5.3. Performance of FCM Clustering with Random Projection. The experimental results about FCM clustering with random projection are presented in Figure 2 where (a), (c), (e), and (g) correspond to the synthetic data set and (b), (d), (f), and (h) correspond to the ACT1 data set. The evaluation criteria used to assess proposed algorithms are FRI, (a) and (b), XB, (c) and (d), objective function, (e) and (f), and running time, (g) and (h). "SignRP" denotes the proposed algorithm with random sign matrix, "GaussRP" denotes the FCM clustering with random Gaussian matrix, "FCM" denotes the original FCM clustering algorithm, and "SVD" denotes the FCM clustering with dimensionality reduction through SVD. It should be noted that true XB value of FCM clustering in subfigure (d) is 4.03e + 12, not 0.

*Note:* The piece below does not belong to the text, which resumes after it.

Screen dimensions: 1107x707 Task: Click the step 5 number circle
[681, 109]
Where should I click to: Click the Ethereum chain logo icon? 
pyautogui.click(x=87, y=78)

From Figure 2, we can see that FCM clustering with random projection is clearly more efficient than the original FCM clustering. When number of dimensions t is above certain bound, the validity indices are nearly stable and similar to the ones of naive FCM clustering for both data sets. This verifies the conclusion that "accuracy of clustering algorithm can be preserved when the dimensionality exceeds a certain bound." The effectiveness for random projection method is also verified by the small bound compared to the total dimensions (30/1000 for synthetic data and 300/67500 for ACT1 data). Besides, the two different kinds of random projection methods have the similar impact on FCM clustering because of the analogous plot.

The higher objective function values and the smaller XB indices of SVD method for synthetic data set indicate that the generated clustering solution has better separation degree between clusters. The external cluster validation indices also verify that SVD method has better clustering results for synthetic data. These observations state that SVD method is more suitable for Gaussian mixture data sets than FCM clustering with random projection and naive FCM clustering.

Although the SVD method has a higher FRI for synthetic data set, the random projection methods have analogous FRI values for ACT1 data set and better objective function values for both data sets. In addition, the random projection approaches are obviously more efficient as the SVD needs cubic time of dimensionality. Hence, these observations indicate that our algorithm is quite encouraging in practice.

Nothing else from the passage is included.